Note: I let outside forces elevate this far higher than it deserved.  Specifically, this Jools Holland performance that blows the actual released Studio version out of the solar system.  The song is great, don’t get me wrong, but it’s this live version that’s the real money.


#2] Foals – “Inhaler” (Holy Fire)

‘Just missing out on the #1 spot is the track that made me a Foals fanatic! Only two weeks until Holy Fire!’

Note: Literally two weeks later and this would have been #1, not exaggerating.  Also, another instance where the live version kicks the Studio version’s arse so hard that it’s honestly kind of upsetting, although I wouldn’t discover that for another few years.


#1] Tame Impala – “Elephant” (Lonerism)

‘And here it is: My Number 1 Song of 2012! Thanks for following the countdown!
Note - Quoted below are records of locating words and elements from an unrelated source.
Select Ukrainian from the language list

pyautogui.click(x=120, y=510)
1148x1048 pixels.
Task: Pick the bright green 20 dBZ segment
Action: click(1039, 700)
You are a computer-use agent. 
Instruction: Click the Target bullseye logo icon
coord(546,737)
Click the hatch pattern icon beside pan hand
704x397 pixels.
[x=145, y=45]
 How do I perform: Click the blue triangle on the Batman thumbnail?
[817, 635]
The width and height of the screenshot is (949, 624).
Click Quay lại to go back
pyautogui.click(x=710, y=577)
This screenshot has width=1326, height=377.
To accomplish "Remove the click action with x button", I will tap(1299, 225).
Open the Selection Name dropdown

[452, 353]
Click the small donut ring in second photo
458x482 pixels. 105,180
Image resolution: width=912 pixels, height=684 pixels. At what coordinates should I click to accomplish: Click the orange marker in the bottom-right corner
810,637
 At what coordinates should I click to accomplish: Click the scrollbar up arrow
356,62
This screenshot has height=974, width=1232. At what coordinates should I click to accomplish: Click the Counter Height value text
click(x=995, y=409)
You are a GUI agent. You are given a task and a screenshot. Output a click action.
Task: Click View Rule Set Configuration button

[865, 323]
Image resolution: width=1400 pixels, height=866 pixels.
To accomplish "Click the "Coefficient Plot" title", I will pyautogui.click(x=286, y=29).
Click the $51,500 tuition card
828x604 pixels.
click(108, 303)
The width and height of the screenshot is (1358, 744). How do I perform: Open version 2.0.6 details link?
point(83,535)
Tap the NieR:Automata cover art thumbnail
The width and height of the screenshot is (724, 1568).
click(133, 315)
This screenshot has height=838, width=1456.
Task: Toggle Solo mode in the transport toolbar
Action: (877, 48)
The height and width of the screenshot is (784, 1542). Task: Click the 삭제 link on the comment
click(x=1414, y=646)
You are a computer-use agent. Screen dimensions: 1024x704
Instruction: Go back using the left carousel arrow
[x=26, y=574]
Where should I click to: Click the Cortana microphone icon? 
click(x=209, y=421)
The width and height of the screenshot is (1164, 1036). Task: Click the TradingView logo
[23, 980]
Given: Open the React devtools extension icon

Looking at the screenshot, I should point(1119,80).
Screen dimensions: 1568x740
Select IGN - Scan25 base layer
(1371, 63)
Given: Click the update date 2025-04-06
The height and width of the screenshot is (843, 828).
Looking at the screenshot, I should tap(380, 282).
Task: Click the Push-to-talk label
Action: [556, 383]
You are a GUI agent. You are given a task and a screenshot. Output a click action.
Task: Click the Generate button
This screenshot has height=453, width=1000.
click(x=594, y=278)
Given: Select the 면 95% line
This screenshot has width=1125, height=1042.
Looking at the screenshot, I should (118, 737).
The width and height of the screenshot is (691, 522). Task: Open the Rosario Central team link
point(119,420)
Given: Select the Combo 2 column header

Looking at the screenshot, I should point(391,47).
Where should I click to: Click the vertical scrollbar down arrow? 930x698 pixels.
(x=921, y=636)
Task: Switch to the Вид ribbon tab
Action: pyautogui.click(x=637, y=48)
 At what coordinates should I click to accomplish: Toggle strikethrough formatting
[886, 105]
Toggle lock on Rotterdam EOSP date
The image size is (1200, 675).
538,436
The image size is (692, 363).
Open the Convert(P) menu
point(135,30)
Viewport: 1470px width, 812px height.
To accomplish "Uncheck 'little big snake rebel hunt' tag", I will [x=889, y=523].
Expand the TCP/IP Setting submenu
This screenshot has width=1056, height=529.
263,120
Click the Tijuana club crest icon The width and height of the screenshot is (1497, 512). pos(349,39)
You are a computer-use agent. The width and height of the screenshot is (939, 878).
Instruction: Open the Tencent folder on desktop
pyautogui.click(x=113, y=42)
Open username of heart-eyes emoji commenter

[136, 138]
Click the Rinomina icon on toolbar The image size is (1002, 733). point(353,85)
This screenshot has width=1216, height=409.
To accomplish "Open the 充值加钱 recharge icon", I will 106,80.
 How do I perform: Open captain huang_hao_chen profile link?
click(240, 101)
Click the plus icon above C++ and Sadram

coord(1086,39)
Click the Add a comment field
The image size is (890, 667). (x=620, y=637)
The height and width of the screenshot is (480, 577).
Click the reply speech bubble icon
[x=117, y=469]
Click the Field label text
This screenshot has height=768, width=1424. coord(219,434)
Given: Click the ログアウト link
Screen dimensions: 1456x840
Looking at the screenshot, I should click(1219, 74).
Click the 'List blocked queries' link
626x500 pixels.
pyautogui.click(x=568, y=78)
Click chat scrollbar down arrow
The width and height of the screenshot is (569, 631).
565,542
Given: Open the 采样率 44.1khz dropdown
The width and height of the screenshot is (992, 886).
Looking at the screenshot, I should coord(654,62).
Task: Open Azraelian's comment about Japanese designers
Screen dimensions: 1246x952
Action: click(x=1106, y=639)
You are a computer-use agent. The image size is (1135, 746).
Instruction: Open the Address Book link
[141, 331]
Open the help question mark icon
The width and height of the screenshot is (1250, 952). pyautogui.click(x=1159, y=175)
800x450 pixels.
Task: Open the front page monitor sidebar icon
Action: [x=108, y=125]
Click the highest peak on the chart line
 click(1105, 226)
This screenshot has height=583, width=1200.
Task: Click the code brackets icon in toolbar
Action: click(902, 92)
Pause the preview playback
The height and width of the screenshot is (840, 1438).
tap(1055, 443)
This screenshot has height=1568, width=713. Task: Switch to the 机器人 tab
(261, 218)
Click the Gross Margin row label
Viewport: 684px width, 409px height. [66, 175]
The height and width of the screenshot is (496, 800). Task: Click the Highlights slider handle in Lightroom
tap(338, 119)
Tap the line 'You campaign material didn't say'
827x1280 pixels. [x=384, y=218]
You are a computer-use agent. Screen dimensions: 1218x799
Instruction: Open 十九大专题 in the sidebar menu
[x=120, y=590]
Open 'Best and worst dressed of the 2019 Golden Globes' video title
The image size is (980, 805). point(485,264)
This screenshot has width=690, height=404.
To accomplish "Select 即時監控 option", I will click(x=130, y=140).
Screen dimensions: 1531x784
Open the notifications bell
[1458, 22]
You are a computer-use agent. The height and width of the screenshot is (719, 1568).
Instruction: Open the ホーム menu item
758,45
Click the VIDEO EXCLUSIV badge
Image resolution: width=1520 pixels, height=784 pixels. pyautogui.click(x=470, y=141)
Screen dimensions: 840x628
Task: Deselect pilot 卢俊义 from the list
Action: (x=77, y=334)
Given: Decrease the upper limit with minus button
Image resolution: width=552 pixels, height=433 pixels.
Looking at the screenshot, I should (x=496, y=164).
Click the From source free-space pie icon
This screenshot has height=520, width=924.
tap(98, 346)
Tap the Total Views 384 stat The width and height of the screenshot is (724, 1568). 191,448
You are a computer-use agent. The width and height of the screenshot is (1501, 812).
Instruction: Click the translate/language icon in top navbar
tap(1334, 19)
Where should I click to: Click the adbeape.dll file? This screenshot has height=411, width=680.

Normal service resumes tomorrow.’

Note: Once again, 140 characters.  As to why I made it my #1, it’s mainly the breakdown throughout the middle, when the song sheds the verses and just grooves for a full minute in agitated bliss.  I was really getting into DFA at the time, taking tentative steps into Psychedelia, was an NME-reading Indie and Rock guy, and TiMJ was introducing me to bands I wasn’t hearing anywhere else.  “Elephant,” and Tame Impala by extension, fit all of those bills very nicely, with the fact that the song was all over the site also helping ensure I would fall for its charms eventually.  But, mainly, it’s that groove.  You know that Arthur meme where Binkie puts on headphones and is transported elsewhere by the avant-garde music he hears in some kind of religious experience?  It was like that.